Something Else. I rarely get writer’s block, because I wait to start writing until everything is lined politely up inside my head! But occasionally I find it hard to get from Point A to Point B, and then I make myself go do something else. Sometimes, re-reading one of my favorite books (Jane Eyre, A Busman’s Honeymoon, Invisible Boy, and many more!) helps, because it inspires me and jump-starts my flow of words.
 Another thing that helps is going over what I’ve already written. When I start writing in the morning, I always read over the last chapter first, and I usually find I need to make some changes to it as I read. Once I do that, I can usually plunge right into the next chapter.


How many hours a week do you spend writing?

Wow, I’m not sure! At least thirty, on average. Again, it depends on what stage I am in – when I am in full-on writing flood, closer to sixty. After I finish a book, go through the harrowing editing process, and get it released, then I usually don’t write much for a couple weeks, just to give my brain a break, but I am still blogging, writing poetry, etc.


Which narrative form and tense do you use and why?

I like to use first person narrative, because it is so direct and personal. My first book (which is unpublished) was actually two people’s personal journals, which eventually intersected. THAT was a challenge!


Where do you get your ebooks formatted?

I use the lovely and speedy Nick Ambrose, at Everything-Indie.com. He does a wonderful job, and since he’s in the UK, he works while I am sleeping, like Santa Claus or the Tooth Fairy! I really enjoy waking up to his emails, and his prices are very reasonable, too.


Which is the most important social media platform and why? Twitter, Facebook, Goodreads, Google+, LinkedIn, or any other one you use.

For me, Facebook has been the most important. I use all the others mentioned, too, and I feel sure that Google+ will be huge in the near future, it just hasn’t quite got there yet. For ease of use and quick visibility to a vast number of viewers, Facebook can’t be beat. I think it depends a lot on your style – I tend to have a personal and conversational style of writing and interacting, and Facebook lends itself well to a style like that, whereas Twitter is perhaps better for a more concise approach. (That is a polite way of saying that I talk a lot and Twitter doesn’t give me enough space!)

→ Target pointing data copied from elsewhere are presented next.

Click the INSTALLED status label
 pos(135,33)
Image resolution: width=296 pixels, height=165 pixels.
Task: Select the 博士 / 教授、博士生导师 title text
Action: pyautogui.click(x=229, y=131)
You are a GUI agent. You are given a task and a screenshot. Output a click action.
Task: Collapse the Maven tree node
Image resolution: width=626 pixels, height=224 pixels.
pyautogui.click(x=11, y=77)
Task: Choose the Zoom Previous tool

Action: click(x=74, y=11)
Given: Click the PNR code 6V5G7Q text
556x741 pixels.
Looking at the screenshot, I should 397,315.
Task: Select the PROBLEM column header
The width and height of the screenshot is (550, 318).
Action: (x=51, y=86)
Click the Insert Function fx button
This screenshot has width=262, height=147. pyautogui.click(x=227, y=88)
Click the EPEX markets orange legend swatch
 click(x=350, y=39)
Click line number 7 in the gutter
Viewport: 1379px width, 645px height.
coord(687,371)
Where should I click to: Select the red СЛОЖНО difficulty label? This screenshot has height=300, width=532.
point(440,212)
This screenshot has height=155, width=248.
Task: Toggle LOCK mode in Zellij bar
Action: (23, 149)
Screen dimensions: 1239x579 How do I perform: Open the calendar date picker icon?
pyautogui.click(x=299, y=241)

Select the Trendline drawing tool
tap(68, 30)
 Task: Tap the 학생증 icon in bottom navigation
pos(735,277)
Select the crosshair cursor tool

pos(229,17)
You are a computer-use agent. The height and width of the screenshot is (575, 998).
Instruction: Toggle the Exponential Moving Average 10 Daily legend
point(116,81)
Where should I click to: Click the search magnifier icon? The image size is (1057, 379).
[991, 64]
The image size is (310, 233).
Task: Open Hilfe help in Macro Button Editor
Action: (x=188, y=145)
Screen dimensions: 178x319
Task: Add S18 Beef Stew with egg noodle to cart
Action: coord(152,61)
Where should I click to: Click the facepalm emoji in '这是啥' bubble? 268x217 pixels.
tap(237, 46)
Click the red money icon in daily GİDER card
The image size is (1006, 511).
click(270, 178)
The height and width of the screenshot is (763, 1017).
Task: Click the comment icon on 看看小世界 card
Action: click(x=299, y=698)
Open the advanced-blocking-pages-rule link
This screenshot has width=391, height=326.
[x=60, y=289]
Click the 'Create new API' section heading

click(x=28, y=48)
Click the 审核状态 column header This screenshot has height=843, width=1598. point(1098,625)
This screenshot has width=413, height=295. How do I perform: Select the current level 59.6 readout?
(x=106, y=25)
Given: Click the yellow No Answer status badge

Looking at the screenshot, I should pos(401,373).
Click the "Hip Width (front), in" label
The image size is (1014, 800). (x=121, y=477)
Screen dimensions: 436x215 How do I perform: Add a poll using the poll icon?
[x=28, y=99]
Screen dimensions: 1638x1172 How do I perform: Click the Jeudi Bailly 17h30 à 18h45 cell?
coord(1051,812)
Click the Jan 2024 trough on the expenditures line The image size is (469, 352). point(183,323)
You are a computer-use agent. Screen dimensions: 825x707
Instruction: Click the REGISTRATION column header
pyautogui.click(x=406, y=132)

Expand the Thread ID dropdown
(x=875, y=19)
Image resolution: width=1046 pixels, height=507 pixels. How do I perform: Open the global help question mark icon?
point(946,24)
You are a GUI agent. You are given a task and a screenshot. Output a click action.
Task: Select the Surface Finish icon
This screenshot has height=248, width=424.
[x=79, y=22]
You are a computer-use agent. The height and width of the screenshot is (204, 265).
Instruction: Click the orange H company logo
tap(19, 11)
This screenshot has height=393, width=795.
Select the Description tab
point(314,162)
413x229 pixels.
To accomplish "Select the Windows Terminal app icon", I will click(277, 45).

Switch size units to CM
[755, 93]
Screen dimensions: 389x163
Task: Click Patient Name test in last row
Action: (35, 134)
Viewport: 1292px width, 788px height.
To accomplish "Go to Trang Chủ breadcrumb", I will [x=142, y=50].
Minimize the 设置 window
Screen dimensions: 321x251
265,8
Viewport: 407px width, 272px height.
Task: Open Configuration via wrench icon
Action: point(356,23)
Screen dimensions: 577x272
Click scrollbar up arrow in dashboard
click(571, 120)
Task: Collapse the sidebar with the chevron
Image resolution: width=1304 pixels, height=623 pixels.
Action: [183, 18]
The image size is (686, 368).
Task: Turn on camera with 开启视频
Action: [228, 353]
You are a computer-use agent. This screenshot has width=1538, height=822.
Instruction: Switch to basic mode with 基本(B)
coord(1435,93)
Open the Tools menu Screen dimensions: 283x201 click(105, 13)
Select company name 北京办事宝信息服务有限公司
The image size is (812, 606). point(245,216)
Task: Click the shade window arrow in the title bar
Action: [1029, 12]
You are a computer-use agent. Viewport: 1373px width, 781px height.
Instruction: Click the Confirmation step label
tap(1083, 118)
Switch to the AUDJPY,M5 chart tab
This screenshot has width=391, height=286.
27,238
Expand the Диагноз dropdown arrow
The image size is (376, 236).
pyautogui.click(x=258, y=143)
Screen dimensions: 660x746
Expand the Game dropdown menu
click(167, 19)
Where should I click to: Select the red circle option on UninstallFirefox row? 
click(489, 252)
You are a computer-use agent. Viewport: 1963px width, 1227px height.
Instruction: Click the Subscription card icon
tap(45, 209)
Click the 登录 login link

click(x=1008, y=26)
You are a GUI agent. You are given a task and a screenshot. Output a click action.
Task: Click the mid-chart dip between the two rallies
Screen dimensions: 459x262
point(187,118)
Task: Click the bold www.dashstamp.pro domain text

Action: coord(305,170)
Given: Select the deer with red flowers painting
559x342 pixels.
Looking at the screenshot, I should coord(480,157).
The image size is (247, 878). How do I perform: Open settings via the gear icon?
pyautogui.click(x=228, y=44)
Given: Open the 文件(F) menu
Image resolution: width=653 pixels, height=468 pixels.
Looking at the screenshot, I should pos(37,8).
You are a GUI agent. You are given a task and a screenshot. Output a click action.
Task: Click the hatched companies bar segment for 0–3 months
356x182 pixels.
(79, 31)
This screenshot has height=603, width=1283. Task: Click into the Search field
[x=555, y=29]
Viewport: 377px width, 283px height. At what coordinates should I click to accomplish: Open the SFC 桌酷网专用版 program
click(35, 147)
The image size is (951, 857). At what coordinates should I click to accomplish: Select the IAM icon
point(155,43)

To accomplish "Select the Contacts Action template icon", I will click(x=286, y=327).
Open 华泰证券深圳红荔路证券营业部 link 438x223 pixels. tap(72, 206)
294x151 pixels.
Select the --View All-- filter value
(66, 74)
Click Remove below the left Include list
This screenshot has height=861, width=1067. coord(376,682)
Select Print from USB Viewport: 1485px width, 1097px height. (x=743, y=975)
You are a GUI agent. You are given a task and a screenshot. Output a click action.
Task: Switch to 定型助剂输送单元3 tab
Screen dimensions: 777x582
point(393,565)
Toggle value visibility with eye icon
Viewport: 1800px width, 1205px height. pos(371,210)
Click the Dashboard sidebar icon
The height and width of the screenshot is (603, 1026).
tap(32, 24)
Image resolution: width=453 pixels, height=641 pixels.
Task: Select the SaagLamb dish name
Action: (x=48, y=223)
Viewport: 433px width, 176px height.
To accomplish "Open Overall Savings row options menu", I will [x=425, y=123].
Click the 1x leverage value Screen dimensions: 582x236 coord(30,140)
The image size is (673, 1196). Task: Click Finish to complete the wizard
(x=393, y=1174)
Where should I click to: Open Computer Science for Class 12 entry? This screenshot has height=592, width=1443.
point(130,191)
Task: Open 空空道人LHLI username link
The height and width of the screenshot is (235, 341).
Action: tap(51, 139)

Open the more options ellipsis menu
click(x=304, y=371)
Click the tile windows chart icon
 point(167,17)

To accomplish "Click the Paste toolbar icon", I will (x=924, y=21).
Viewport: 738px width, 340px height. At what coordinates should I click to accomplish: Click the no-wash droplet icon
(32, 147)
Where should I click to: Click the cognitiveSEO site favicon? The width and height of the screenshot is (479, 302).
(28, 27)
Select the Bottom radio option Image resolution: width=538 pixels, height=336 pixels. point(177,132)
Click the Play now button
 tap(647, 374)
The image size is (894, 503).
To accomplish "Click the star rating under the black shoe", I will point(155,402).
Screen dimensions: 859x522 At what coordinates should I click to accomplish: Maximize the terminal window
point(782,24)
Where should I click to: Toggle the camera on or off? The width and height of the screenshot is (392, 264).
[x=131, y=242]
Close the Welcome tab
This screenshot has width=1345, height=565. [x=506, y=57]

I love Goodreads, and am learning more about their groups and the various ways to be involved there as an author.
Also, I use blogspot.com and have had several blogs there over the years. It is also pretty user-friendly, and works for longer posts, book excerpts, etc. My current blog is at roserobbins.blogspot.com


Is there anything else you would like to share?

I’d love to briefly talk about my book, Deep Blue Ocean. It is sort of a spiritual memoir, a collection of thoughts on God that are outside of any religious box. I think that, very often, people join religions because they believe it will help them to be happy, and then they are surprised and disillusioned when they discover they’ve only added a bunch more rules to their lives.
 Religion is so often used as a method of control, or even as a weapon with which to beat others into submission! That’s a terrible thing, since I believe that’s the opposite of what a friendship with God should be. My spiritual journey has led me through some pretty catastrophic life events, but has brought me to a place of happiness and love toward other people, and my goal is to spread that around.


Thanks so much, Patricia, for this conversation!